What is needed is an exact copy of all the entries.

Stored data entries
****
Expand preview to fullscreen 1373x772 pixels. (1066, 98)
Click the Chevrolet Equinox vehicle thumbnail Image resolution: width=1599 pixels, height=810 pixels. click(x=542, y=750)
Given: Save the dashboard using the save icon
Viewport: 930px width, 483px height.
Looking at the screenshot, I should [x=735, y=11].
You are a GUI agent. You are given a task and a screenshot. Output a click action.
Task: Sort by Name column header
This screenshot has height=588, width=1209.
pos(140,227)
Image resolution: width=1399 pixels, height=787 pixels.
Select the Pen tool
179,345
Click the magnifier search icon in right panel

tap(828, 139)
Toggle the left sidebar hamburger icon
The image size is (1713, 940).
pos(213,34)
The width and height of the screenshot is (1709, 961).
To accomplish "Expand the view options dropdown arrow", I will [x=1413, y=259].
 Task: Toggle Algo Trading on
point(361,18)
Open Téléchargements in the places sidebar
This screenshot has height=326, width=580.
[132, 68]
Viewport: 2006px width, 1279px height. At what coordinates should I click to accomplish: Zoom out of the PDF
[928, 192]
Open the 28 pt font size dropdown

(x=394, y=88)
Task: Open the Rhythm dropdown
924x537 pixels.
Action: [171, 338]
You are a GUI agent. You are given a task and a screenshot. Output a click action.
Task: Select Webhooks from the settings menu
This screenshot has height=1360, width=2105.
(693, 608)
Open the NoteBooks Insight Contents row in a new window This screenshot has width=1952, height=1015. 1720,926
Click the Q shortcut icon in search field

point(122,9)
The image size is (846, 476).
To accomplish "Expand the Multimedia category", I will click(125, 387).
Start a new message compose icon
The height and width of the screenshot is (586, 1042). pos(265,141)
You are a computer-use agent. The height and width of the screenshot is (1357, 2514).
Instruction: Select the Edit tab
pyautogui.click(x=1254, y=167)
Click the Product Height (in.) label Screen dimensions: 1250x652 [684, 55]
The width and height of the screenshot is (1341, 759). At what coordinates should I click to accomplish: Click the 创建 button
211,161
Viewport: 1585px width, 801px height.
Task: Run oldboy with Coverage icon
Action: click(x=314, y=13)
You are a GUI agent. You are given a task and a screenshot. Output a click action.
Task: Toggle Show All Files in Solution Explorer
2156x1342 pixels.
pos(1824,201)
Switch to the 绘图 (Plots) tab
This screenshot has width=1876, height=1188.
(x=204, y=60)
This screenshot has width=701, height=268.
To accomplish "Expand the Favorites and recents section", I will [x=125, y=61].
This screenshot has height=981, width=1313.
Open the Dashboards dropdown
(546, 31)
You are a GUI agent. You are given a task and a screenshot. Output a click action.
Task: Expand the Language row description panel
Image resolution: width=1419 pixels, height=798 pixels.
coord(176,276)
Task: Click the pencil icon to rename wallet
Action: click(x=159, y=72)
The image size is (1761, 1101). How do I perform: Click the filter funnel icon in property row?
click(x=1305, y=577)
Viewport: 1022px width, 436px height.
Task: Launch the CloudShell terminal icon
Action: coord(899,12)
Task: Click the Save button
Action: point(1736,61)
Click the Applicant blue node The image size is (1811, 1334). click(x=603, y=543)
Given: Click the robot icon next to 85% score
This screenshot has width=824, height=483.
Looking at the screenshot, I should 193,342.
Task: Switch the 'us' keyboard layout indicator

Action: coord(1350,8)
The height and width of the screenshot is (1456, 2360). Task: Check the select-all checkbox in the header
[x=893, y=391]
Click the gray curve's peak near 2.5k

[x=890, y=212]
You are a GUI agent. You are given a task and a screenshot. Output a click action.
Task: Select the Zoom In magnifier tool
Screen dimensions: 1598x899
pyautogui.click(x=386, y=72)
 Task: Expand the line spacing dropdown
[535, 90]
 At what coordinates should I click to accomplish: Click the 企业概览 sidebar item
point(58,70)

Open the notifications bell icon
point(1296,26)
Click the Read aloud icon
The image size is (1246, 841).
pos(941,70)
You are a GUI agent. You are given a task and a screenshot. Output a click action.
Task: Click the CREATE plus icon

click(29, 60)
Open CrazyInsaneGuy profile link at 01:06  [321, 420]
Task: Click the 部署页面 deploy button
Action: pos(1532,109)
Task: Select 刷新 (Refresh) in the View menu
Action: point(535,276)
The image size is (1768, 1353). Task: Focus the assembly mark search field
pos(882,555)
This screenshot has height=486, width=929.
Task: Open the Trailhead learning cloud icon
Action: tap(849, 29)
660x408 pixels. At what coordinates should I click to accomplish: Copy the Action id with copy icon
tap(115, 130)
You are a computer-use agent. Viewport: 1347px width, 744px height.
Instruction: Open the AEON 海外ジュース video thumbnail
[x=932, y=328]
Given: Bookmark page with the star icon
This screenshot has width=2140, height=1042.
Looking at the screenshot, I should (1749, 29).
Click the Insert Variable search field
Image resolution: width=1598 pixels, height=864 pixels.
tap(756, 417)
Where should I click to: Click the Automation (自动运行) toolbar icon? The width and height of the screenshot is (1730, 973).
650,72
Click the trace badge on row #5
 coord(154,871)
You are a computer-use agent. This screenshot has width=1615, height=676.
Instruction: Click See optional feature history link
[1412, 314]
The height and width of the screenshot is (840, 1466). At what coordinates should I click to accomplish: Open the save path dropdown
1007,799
****
▶ Exercise solution:
Expand preview to fullscreen 1373x772 pixels. (1066, 98)
Click the Chevrolet Equinox vehicle thumbnail Image resolution: width=1599 pixels, height=810 pixels. click(x=542, y=750)
Given: Save the dashboard using the save icon
Viewport: 930px width, 483px height.
Looking at the screenshot, I should [x=735, y=11].
You are a GUI agent. You are given a task and a screenshot. Output a click action.
Task: Sort by Name column header
This screenshot has height=588, width=1209.
pos(140,227)
Image resolution: width=1399 pixels, height=787 pixels.
Select the Pen tool
179,345
Click the magnifier search icon in right panel

tap(828, 139)
Toggle the left sidebar hamburger icon
The image size is (1713, 940).
pos(213,34)
The width and height of the screenshot is (1709, 961).
To accomplish "Expand the view options dropdown arrow", I will [x=1413, y=259].
 Task: Toggle Algo Trading on
point(361,18)
Open Téléchargements in the places sidebar
This screenshot has height=326, width=580.
[132, 68]
Viewport: 2006px width, 1279px height. At what coordinates should I click to accomplish: Zoom out of the PDF
[928, 192]
Open the 28 pt font size dropdown

(x=394, y=88)
Task: Open the Rhythm dropdown
924x537 pixels.
Action: [171, 338]
You are a GUI agent. You are given a task and a screenshot. Output a click action.
Task: Select Webhooks from the settings menu
This screenshot has height=1360, width=2105.
(693, 608)
Open the NoteBooks Insight Contents row in a new window This screenshot has width=1952, height=1015. 1720,926
Click the Q shortcut icon in search field

point(122,9)
The image size is (846, 476).
To accomplish "Expand the Multimedia category", I will click(125, 387).
Start a new message compose icon
The height and width of the screenshot is (586, 1042). pos(265,141)
You are a computer-use agent. The height and width of the screenshot is (1357, 2514).
Instruction: Select the Edit tab
pyautogui.click(x=1254, y=167)
Click the Product Height (in.) label Screen dimensions: 1250x652 [684, 55]
The width and height of the screenshot is (1341, 759). At what coordinates should I click to accomplish: Click the 创建 button
211,161
Viewport: 1585px width, 801px height.
Task: Run oldboy with Coverage icon
Action: click(x=314, y=13)
You are a GUI agent. You are given a task and a screenshot. Output a click action.
Task: Toggle Show All Files in Solution Explorer
2156x1342 pixels.
pos(1824,201)
Switch to the 绘图 (Plots) tab
This screenshot has width=1876, height=1188.
(x=204, y=60)
This screenshot has width=701, height=268.
To accomplish "Expand the Favorites and recents section", I will [x=125, y=61].
This screenshot has height=981, width=1313.
Open the Dashboards dropdown
(546, 31)
You are a GUI agent. You are given a task and a screenshot. Output a click action.
Task: Expand the Language row description panel
Image resolution: width=1419 pixels, height=798 pixels.
coord(176,276)
Task: Click the pencil icon to rename wallet
Action: click(x=159, y=72)
The image size is (1761, 1101). How do I perform: Click the filter funnel icon in property row?
click(x=1305, y=577)
Viewport: 1022px width, 436px height.
Task: Launch the CloudShell terminal icon
Action: coord(899,12)
Task: Click the Save button
Action: point(1736,61)
Click the Applicant blue node The image size is (1811, 1334). click(x=603, y=543)
Given: Click the robot icon next to 85% score
This screenshot has width=824, height=483.
Looking at the screenshot, I should 193,342.
Task: Switch the 'us' keyboard layout indicator

Action: coord(1350,8)
The height and width of the screenshot is (1456, 2360). Task: Check the select-all checkbox in the header
[x=893, y=391]
Click the gray curve's peak near 2.5k

[x=890, y=212]
You are a GUI agent. You are given a task and a screenshot. Output a click action.
Task: Select the Zoom In magnifier tool
Screen dimensions: 1598x899
pyautogui.click(x=386, y=72)
 Task: Expand the line spacing dropdown
[535, 90]
 At what coordinates should I click to accomplish: Click the 企业概览 sidebar item
point(58,70)

Open the notifications bell icon
point(1296,26)
Click the Read aloud icon
The image size is (1246, 841).
pos(941,70)
You are a GUI agent. You are given a task and a screenshot. Output a click action.
Task: Click the CREATE plus icon

click(29, 60)
Open CrazyInsaneGuy profile link at 01:06  [321, 420]
Task: Click the 部署页面 deploy button
Action: pos(1532,109)
Task: Select 刷新 (Refresh) in the View menu
Action: point(535,276)
The image size is (1768, 1353). Task: Focus the assembly mark search field
pos(882,555)
This screenshot has height=486, width=929.
Task: Open the Trailhead learning cloud icon
Action: tap(849, 29)
660x408 pixels. At what coordinates should I click to accomplish: Copy the Action id with copy icon
tap(115, 130)
You are a computer-use agent. Viewport: 1347px width, 744px height.
Instruction: Open the AEON 海外ジュース video thumbnail
[x=932, y=328]
Given: Bookmark page with the star icon
This screenshot has width=2140, height=1042.
Looking at the screenshot, I should (1749, 29).
Click the Insert Variable search field
Image resolution: width=1598 pixels, height=864 pixels.
tap(756, 417)
Where should I click to: Click the Automation (自动运行) toolbar icon? The width and height of the screenshot is (1730, 973).
650,72
Click the trace badge on row #5
 coord(154,871)
You are a computer-use agent. This screenshot has width=1615, height=676.
Instruction: Click See optional feature history link
[1412, 314]
The height and width of the screenshot is (840, 1466). At what coordinates should I click to accomplish: Open the save path dropdown
1007,799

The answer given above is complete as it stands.